Thanks a lot for your kind words! You've hit the nail on the head, as that was precisely the kind of sentiment I wanted to convey. This might be a bit tl;dr, but this poem is based off the year I spent abroad in Salamanca, Spain. Honestly, I barely remember a lot of it, but certain images keep returning to me (rather than concrete memories, per se), and yes, I do feel a lot of lingering regret and nostalgia about the whole experience. I'm glad you enjoyed the poem, and thanks for your critique. I'll try and edit down and restructure it when I get around to rewriting the ending. Thanks again!


----------



## tinacrabapple (May 14, 2017)

The edit reads more smoothly.  The advice is great and you can see the results.  Enjoyed reading so far.


----------



## jenthepen (May 15, 2017)

polaroidcaesar said:


> You've hit the nail on the head, as that was precisely the kind of sentiment I wanted to convey.



Perfect proof that your poem worked! 

Thanks for telling me what inspired the work.

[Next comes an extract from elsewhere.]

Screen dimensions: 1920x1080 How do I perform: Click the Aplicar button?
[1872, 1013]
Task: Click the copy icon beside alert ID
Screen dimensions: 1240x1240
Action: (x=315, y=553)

It's always fascinating to discover what motivates the muse.


----------



## Firemajic (May 15, 2017)

Evocative and haunting... like a phantom memory that awakens with a certain scent, or song, time or place, and something inside, stirs, stretches... and for a moment you are transported to a memory almost forgotten, back to a time or place... suddenly there, then quickly gone... Fabulous imagery created a melancholy mood... so many stunning images and poetic lines, it was hard to see the beauty of each one... edit some more, but waste not the lines you cut, save them for another fabulous poem..


----------



## Wizard27 (May 17, 2017)

Hi!
as others have said, there are some nice turns of phrase here.
as others have said, it lacks a certain forward momentum: it's worth reading on, but doing so requires an act of will not on the part of reader, rather than being the inevitable result of wanting to know more.
Baudelaire is a good poet for memory. See 'Le Flacon', amongst others (in translation, unless you know French), for inspiration


----------



## Bard_Daniel (May 18, 2017)

There's this rugged edginess about it that I really like. You've been  offered some great advice but, as jenthepen mentioned, do not clip your  voice. It is what makes you unique and it is valuable.

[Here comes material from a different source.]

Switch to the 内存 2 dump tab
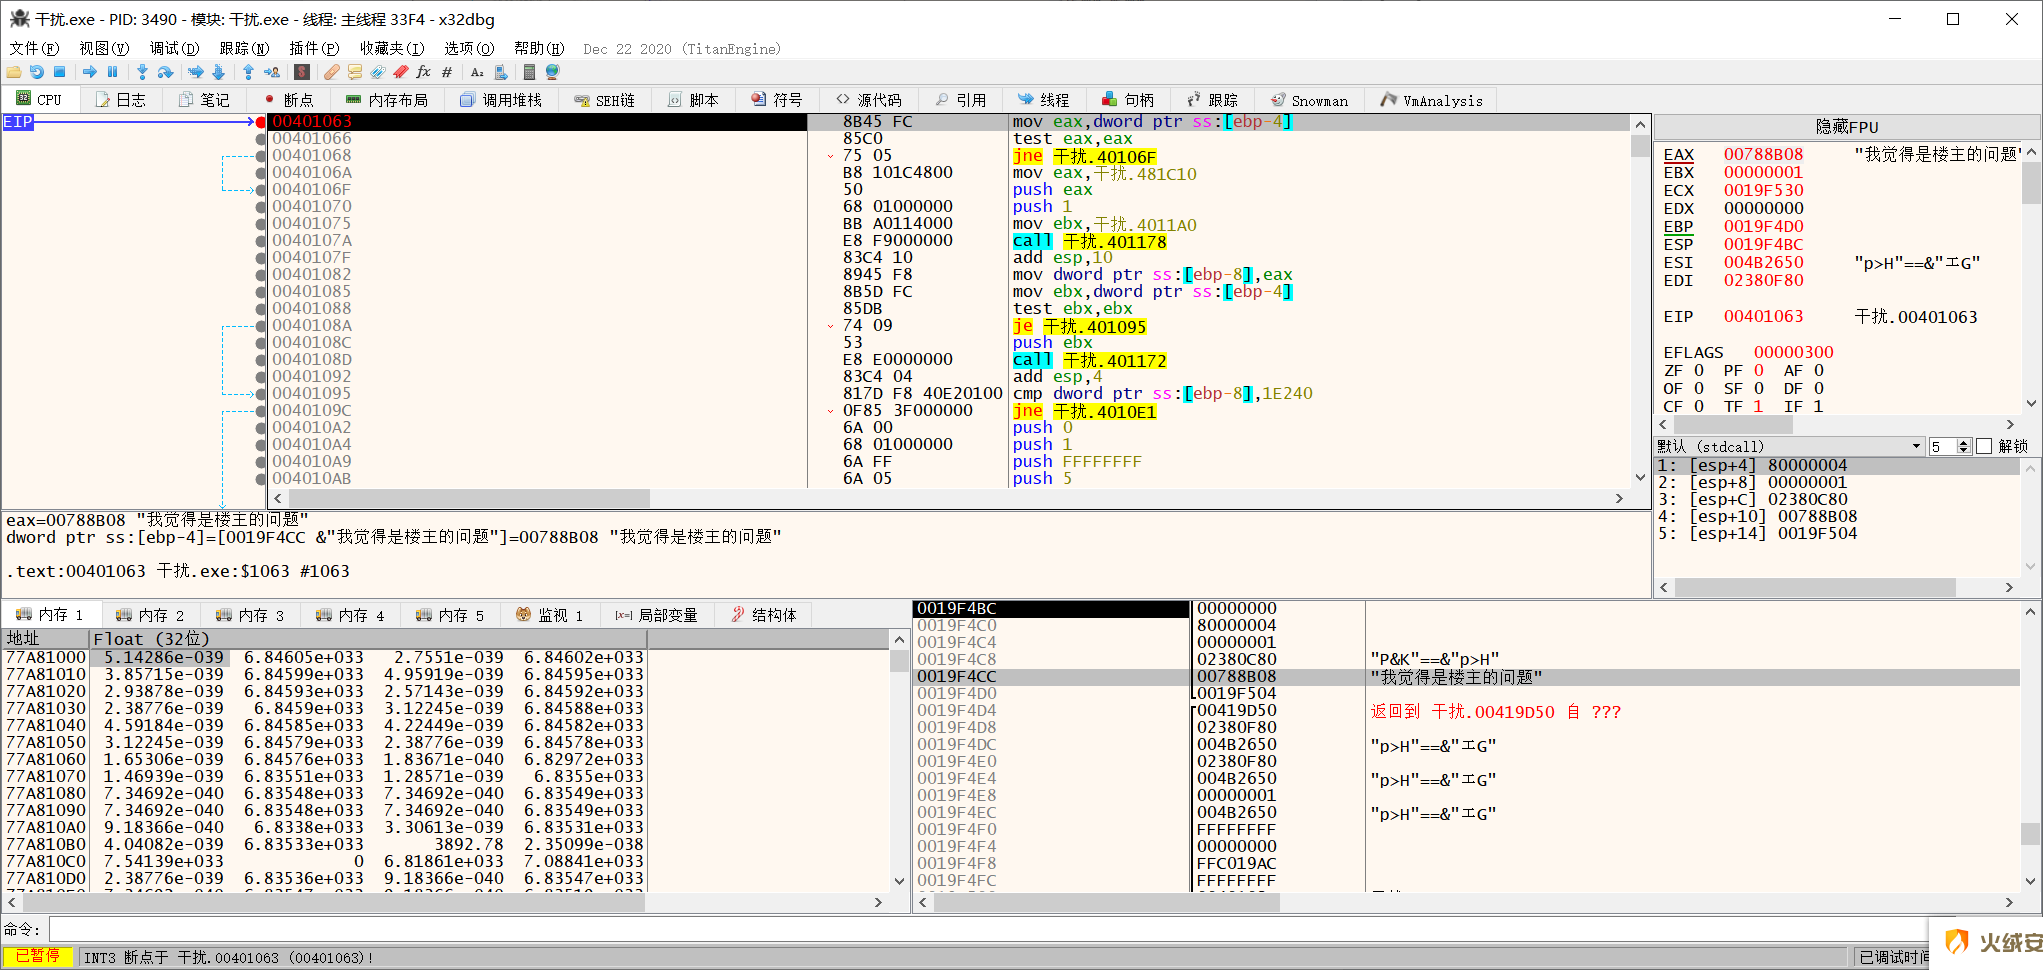Screen dimensions: 2043x970 pyautogui.click(x=150, y=615)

Just my humble opinion. Cheers!


----------



## nelen (May 22, 2017)

I like the feel of this poem and you have obviously thought about it and worked hard. Your choice and use of words is good,but it is difficult to disentangle one thought from another. You need to start and finish a thought and then move onto the next one and then I think you will be good.


----------



## sas (May 22, 2017)

Coming in late. Much to love in your work. It is not pedestrian, one of my highest compliments. Just selectively edit. And, yes, as mentioned, the lines you edit, don't discard. Save for another poem. Applause.  sas


----------



## C.Gholy (May 23, 2017)

this poem gave the image of the phantom of the opera roaming in Ceaser's kingdom.


----------



## John 3 (May 24, 2017)

You really do cram the images in don’t you? While some are good and a few are very good, I am still stumbling in picturing ‘trembling rain’
I think it would be better if you content yourself with one good image to a single line; a good image followed immediately by a mediocre one takes the gilt of the ginger bread.
A final thought, much of today’s poetry is written in the first person, the difficulty is that when you put poetry in the public domain then it has to appeal to the reader.  
As Darkin has said, the lack of structure makes it difficult for the reader to associate with the poem i.e. while we can savour some of the imagery there is very little else for the reader to take from the piece.

 Don’t worry too much, you can certainly write.

Regards.


----------



## Kevin (May 24, 2017)

A human portrayed, at least a portion; some moments. It's brilliant; brilliantly accurate. Sorry, I'm not a big one on 'Rul-ays...of...Poetry!" - (thunderous voiceover). Let's see..._uncounted years - _sounds prefab, cliché. Stansa after that flows. Probably the best part. Thanks for sharing. It was good.


----------